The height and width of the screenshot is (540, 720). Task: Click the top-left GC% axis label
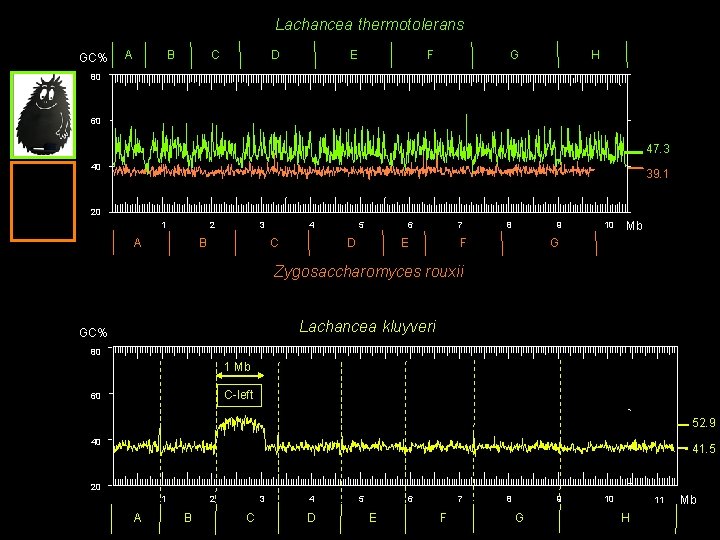point(93,58)
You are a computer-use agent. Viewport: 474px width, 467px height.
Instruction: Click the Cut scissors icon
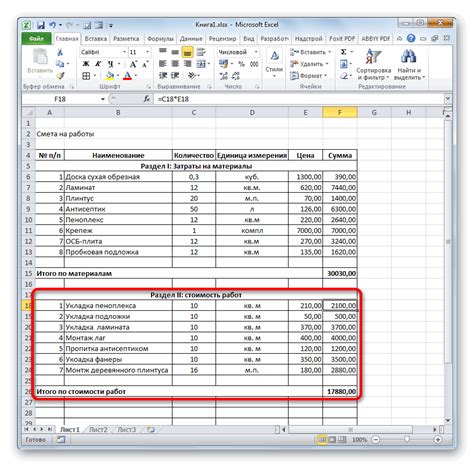pyautogui.click(x=60, y=52)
———
■ Task details ■
Give the data above again exactly. Leave the pictures out.

■ Output ■
The height and width of the screenshot is (540, 720). Task: Click the top-left GC% axis label
point(93,58)
You are a computer-use agent. Viewport: 474px width, 467px height.
Instruction: Click the Cut scissors icon
pyautogui.click(x=60, y=52)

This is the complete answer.